NUSSENBAUM, A.L.; BACHMANN, G.E.; SEGURA, D. F.; DEVESCOVI, F; FERNÁNDEZ, PATRICIA C.

Bogotá

Congreso; 10a Reunión del grupo de trabajo moscas de la fruta del hemisferio occidental; 2020

Instituto Colombiano Agropecuario ICA

Diachasmimorpha longicaudata is one of the most commonly used biocontrol agents against Tephritidae fruit fly pests. Females parasitize their hosts during the larval stage when they are still feeding inside the fruit. In order to locate infested fruit, female wasps use semiochemicals from the microhabitat of the host. Using a stationary olfactometer (no air flux), previous studies have shown that oranges infested with Ceratitis capitata (Diptera: Tephritidae) larvae, infested oranges from which all larvae had exited, rotten (non-infested) oranges, and oranges infected by the fungus Penicillum spp. were preferred by female parasitoids when offered in dual choice tests with healthy oranges (control). Our objective was to confirm attraction to these sources using a dynamic Y-tube olfactometer (with air flux) and to identify the chemical compounds responsible for the attraction of D. longicaudata.
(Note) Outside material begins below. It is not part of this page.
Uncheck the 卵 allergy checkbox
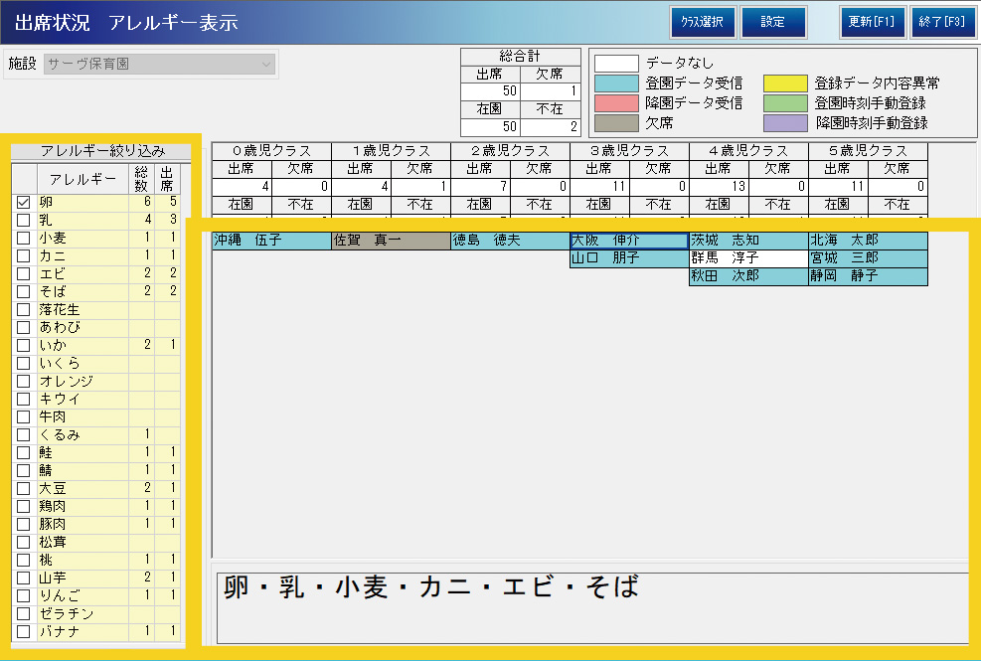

Results showed that, similar to what was found in stationary olfactometers, the orientation behavior of D. longicaudata towards their hosts involved air-borne compounds, and that the activity of larvae inside the fruit, the process of decomposition, and the presence of Penicillum spp., trigger attraction in females. We then collected the volatile compounds originated by these oranges by means of dynamic head-space sampling using HayeSep-Q traps. After eluting with methylene chloride, the samples were used in GC-EAD to determine which compounds generate a electrophysiological response in the female antenna. The samples were also analyzed by GC-MS using the NIST library and Kovats index in order to identify these specific compounds. Qualitative differences were found among the different type of oranges, but only 1-octanol, terpinen-4-ol, dodecanal and an unknown compound were antenally active and shared by all but the healthy oranges. Many other compounds triggered electrophysiological responses but were shared by some of the treatments or were exclusively found in one of the treatments. Standard compounds will be used in further GC-EAD analyses and bioassays in Y-tube olfactometers in search of an effective bait for monitoring parasitoid populations and to study the possibility to pull parasitoids into fruit crops under biological control programs.